= MaryAnn Hill =

American statistical software developer

MaryAnn H. Hill is a retired American statistical software developer who contributed to statistics packages including BMDP, SYSTAT, and SPSS. She also published fundamental research on robust statistics, as well as contributing statistical analyses to several medical research publications.

==Career==
In the 1970s, Hill worked for the University of California, Los Angeles (UCLA) as a developer of the BMDP (Biomedical Data Processing) package, including developing robust regression and ridge regression methods for BMDP. She was later also credited with writing most of the documentation of the BMDP system.
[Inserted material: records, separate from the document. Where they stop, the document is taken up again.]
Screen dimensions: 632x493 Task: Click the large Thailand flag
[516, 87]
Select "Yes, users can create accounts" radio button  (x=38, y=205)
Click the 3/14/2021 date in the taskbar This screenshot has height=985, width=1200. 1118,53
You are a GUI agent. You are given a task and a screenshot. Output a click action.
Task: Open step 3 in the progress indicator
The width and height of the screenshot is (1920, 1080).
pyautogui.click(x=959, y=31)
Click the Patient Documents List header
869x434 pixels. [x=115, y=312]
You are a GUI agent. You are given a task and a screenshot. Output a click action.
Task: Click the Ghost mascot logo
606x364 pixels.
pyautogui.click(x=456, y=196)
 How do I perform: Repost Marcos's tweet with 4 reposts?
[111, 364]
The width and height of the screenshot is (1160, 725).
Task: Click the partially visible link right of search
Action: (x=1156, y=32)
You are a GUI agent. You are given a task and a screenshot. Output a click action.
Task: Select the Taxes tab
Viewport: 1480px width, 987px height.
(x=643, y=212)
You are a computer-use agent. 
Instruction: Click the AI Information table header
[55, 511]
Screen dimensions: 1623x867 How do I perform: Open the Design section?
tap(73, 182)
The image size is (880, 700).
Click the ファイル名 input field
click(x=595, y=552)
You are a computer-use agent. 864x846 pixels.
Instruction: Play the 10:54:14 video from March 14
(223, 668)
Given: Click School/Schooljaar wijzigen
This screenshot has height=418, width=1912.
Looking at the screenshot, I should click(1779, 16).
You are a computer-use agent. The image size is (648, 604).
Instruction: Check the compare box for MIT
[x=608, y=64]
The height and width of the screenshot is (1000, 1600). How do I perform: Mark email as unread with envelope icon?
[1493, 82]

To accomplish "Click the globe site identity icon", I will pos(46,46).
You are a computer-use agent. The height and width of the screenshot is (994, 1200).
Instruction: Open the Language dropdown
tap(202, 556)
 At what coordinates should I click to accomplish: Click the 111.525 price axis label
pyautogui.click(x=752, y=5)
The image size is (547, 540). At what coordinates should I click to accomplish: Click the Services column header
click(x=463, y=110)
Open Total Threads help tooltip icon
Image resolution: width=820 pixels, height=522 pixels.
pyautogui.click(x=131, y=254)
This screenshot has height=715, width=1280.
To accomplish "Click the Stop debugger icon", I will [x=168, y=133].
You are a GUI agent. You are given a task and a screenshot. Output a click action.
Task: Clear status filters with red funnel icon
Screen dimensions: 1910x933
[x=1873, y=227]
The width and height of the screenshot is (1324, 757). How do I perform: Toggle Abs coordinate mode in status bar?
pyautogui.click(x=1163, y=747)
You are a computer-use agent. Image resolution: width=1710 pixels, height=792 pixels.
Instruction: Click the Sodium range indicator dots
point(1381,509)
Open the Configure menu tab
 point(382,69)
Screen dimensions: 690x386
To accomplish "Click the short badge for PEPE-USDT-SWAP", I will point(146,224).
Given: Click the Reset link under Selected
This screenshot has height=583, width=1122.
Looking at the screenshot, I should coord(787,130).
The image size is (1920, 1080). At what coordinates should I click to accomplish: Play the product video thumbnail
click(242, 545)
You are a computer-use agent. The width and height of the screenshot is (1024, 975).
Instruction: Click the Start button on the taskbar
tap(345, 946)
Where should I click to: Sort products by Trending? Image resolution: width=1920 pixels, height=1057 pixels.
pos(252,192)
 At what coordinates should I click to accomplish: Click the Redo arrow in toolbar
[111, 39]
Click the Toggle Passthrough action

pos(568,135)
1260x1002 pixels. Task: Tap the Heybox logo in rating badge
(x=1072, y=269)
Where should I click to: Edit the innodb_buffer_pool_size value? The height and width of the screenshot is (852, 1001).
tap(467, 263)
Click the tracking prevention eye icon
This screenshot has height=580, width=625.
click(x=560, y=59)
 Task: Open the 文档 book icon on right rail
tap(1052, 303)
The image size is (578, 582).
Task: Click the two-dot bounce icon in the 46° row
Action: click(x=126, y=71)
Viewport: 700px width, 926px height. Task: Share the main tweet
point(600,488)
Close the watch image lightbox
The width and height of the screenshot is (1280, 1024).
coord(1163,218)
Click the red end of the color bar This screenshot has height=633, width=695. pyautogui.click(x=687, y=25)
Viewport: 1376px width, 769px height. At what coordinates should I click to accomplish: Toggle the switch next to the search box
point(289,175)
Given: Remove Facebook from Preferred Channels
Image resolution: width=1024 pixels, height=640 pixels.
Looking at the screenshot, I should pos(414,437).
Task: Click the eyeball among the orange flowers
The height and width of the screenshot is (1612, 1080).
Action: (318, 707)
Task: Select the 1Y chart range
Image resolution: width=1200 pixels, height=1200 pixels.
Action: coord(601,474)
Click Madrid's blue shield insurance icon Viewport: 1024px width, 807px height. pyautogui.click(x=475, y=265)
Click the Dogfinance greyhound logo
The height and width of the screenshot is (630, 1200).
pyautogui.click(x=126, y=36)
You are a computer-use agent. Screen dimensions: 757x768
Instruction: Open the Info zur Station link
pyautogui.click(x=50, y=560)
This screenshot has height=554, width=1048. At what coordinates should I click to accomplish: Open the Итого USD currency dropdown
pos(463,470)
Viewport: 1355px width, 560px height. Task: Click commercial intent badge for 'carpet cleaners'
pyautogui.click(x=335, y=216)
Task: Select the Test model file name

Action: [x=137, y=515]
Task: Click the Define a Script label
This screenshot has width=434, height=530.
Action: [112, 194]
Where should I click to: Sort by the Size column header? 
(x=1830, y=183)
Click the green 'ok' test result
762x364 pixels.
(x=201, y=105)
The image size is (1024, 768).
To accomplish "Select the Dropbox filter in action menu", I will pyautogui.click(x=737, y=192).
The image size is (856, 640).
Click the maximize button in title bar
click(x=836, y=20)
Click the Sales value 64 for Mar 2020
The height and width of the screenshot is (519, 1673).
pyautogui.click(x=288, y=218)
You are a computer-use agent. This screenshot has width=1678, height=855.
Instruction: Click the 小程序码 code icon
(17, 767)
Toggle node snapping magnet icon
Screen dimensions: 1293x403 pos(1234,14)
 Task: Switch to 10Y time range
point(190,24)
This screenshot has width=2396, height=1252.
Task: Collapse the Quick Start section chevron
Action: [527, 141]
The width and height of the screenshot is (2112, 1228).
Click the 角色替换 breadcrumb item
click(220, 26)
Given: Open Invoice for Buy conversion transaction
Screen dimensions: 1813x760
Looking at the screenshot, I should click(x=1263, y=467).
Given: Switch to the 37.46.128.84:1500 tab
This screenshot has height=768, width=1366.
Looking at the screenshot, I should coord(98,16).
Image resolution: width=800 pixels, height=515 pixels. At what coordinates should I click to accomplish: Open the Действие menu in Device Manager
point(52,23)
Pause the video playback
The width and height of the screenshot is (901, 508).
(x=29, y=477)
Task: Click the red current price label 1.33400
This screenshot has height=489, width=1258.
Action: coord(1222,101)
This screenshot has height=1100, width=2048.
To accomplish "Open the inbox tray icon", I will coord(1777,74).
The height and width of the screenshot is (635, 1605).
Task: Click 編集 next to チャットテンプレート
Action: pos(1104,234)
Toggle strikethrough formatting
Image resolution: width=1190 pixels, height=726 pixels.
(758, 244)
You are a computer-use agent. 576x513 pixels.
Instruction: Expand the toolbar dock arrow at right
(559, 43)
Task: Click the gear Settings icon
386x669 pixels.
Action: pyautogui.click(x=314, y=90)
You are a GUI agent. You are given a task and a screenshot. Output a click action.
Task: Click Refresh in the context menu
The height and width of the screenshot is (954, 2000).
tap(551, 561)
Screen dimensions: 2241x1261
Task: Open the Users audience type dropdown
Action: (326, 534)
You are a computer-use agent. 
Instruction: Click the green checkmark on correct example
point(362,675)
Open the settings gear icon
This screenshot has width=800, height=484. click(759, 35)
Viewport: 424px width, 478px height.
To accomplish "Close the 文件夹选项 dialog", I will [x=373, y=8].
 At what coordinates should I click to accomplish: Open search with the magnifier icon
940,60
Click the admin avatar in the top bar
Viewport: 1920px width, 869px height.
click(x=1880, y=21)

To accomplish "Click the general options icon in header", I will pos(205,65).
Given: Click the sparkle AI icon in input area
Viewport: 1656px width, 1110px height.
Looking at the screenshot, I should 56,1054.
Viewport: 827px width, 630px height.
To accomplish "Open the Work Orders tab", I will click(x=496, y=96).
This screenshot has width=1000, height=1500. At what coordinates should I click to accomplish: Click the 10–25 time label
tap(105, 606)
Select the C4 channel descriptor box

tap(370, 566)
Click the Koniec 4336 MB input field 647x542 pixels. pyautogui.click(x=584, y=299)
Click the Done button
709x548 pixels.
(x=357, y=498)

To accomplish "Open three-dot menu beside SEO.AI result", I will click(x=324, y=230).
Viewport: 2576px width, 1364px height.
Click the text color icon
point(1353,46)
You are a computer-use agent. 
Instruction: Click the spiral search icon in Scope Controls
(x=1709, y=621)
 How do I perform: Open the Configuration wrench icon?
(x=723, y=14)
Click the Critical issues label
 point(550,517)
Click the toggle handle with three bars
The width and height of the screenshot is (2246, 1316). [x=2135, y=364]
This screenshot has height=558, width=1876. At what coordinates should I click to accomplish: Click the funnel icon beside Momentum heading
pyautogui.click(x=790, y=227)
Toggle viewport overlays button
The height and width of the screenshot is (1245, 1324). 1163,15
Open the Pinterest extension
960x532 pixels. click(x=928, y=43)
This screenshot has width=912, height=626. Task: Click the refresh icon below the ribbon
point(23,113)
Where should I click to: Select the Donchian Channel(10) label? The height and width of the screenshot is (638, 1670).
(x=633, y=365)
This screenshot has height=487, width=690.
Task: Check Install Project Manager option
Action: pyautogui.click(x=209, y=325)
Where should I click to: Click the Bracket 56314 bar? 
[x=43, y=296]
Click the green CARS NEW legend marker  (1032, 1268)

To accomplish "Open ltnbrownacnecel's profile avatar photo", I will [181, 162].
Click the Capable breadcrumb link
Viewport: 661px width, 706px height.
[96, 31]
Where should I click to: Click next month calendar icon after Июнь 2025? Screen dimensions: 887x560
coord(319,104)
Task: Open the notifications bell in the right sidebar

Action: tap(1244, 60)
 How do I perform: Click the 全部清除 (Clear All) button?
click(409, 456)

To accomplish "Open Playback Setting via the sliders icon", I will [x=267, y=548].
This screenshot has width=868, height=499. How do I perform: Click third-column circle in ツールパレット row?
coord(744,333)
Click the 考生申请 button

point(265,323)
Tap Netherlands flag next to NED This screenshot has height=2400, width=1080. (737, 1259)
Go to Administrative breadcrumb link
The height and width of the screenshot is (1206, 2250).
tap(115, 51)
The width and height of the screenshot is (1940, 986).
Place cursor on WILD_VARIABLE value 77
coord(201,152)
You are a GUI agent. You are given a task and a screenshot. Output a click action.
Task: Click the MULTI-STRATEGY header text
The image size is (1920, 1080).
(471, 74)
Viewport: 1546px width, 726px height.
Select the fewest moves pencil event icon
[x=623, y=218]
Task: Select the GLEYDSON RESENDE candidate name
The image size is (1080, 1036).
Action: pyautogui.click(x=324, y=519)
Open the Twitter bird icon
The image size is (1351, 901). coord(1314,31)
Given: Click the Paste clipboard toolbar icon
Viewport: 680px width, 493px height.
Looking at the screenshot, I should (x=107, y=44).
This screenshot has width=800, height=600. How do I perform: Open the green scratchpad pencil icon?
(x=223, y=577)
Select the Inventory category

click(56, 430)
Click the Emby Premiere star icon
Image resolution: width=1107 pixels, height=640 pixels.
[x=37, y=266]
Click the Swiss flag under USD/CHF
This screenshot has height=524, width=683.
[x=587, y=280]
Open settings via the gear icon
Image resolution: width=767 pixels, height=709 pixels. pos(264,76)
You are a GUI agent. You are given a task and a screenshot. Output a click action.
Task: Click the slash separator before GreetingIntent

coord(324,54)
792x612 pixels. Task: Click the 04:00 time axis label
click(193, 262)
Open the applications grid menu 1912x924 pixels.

In the 1980s, she was listed as a senior statistician in the UCLA biomathematics program, also affiliated with the VA Medical Center in Los Angeles, and later in the UCLA Department of Psychiatry and as an employee of BMDP Statistical Software, Inc. By the early 1990s, she was working in the department of statistics at the University of Michigan and at Systat Software Inc., working on the SYSTAT statistics package. SYSTAT was sold in 1995 to SPSS, and in 1997 she authored a manual on missing data for SPSS, Inc. She was also listed as a senior statistician at NORC at the University of Chicago in 1997.

==Recognition==
Hill was named as a Fellow of the American Statistical Association in 1995.

==Personal life==
Hill is the mother of biology professor Karlyn Mueller-Hill, who writes in her 1999 doctoral thesis that Hill's "idea of child day care was to bring [Karlyn] to her graduate classes in statistics".